Christmas came late to Chicago’s skyscraper enthusiasts when last week a plan was announced to erect a 75-story office tower at 601 West Monroe Street. For the first time in a long time, their Christmas stockings would be stuffed with a truly interesting design, at a highly-visible downtown location, backed by a developer flush with cash from recent building sales.
We saw the drawing in Crain’s Chicago Business, too, and thought, “Boy that looks really good. And familiar.” It was as if we’d seen that design before. Because we had. Just the day before. In the offices of architecture firm smdp.
We were in smdp’s studio in the NBC Tower (454 North Columbus Drive) gathering research and interviews for an upcoming profile of the firm (similar to the ones we’ve done on Goettsch Partners, SCB, and bKL). Among the models on display in the office is 601 West Monroe.
smdp’s monograph describes the building this way:
The design for a proposed development in Chicago’s rapidly evolving west Loop office corridor consists of a 38 story, 928,000 sf office building with an underground parking structure. The building’s unique form derives from the need to transition from large trading floors at the base of the building to more conventional sized office floors towards the top. The strength of the sloped wall is reinforced by ‘folding’ the public park space to the south of the site up the south façade to form a series of ‘sky gardens.’ Designs to be a signature form marking the west entry to the Loop, the building also strives to obtain a Platinum LEED rating, the highest level of certification sought for a commercial project in Chicago.

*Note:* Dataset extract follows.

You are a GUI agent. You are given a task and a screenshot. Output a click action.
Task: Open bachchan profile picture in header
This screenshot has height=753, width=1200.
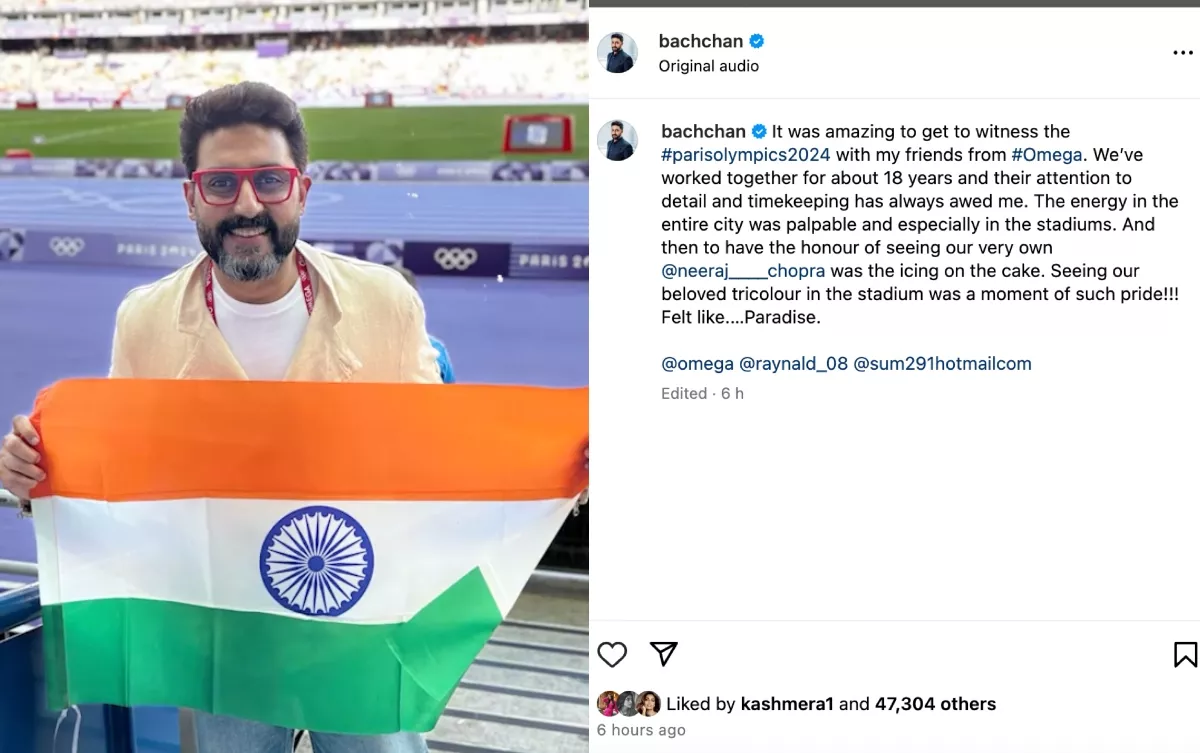click(617, 52)
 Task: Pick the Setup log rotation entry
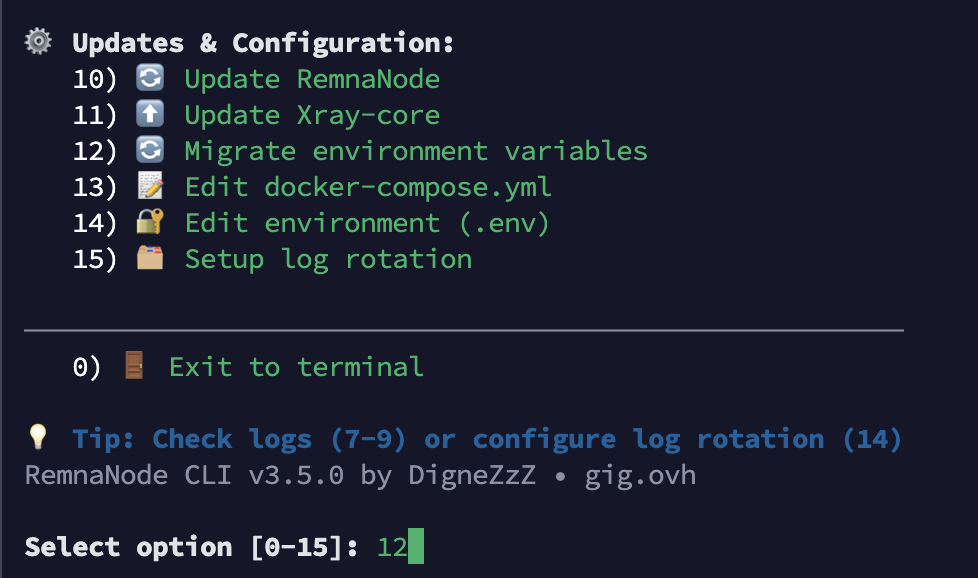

The description above does a good job of explaining how the building will interact with Heritage Green Park (610 West Adams Street), and you can see in the photograph of the architectural model above how trees inside the building will continue (or maybe mock, in the winter) the greenery outside.

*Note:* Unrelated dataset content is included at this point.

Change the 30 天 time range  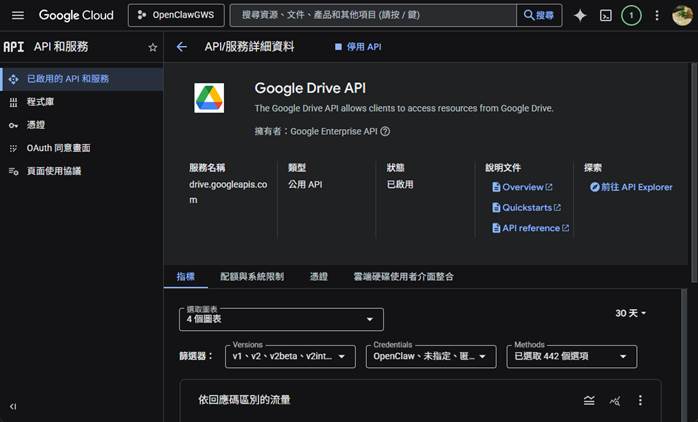tap(630, 313)
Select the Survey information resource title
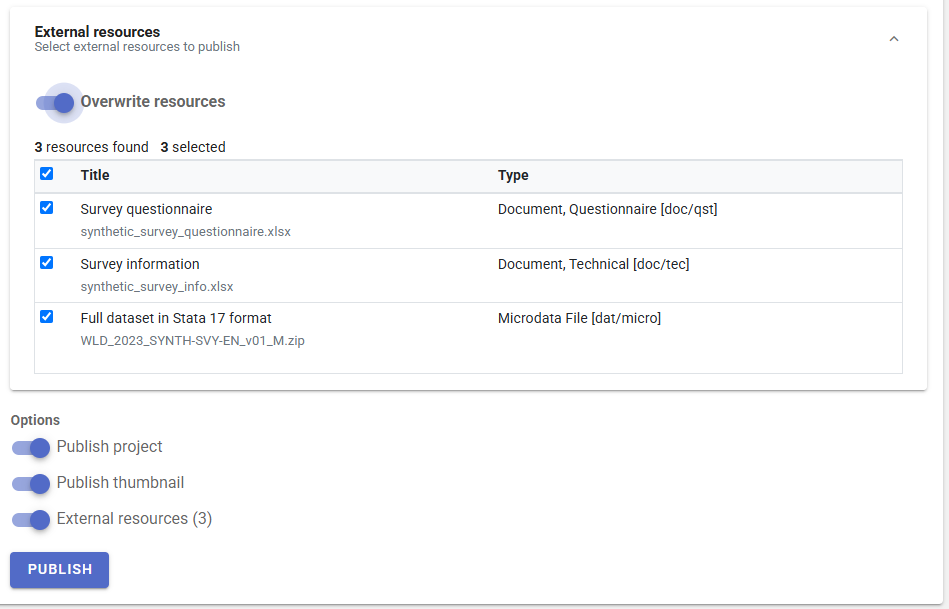This screenshot has height=609, width=949. [x=140, y=264]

“Before BP moved into the CME Center they were looking for space, so this is the south of Presidential Towers site,” smdp principal Scott Sarver told us. “So we gave them big trading floors, gave them a big data center for their computers, and then conventional offices [above].”

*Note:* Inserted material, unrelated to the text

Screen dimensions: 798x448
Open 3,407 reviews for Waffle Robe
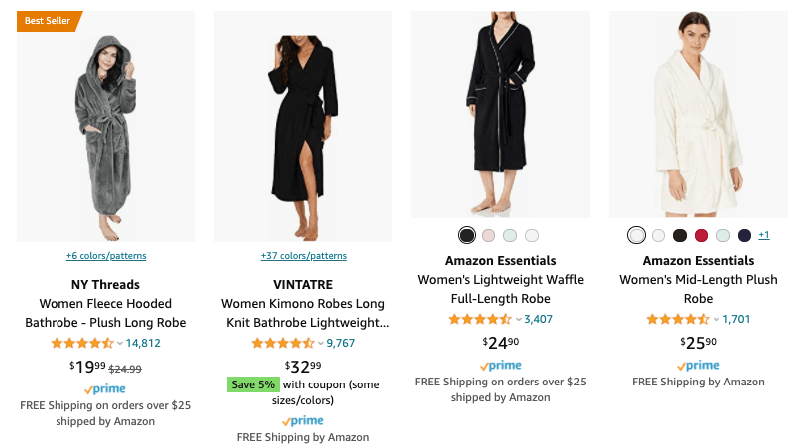(538, 320)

That’s right — this was originally designed to be the Chicago headquarters of energy giant BP. You can even see in the rendering a BP sun logo near the apex of the building. However, BP eventually decided to move into the CME Center (20 South Wacker Drive) instead of going with its own tower, which is how this great design ended up mothballed.
Now our friends at Fifield are at the helm of this project, and according to Crain’s, eager to get this party started. Crain’s throws water on the party, though. Its math shows that there is way more office space available in downtown Chicago than there is demand. But Fifield disagrees, believing that there are marquee tenants looking for marquee buildings. We’ve heard similar things. Sure there’s plenty of average office space, but not much showcase space; and with the recent influx of suburban corporations moving into downtown Chicago, Fifield may just be on to something. This is, after all, a showcase building.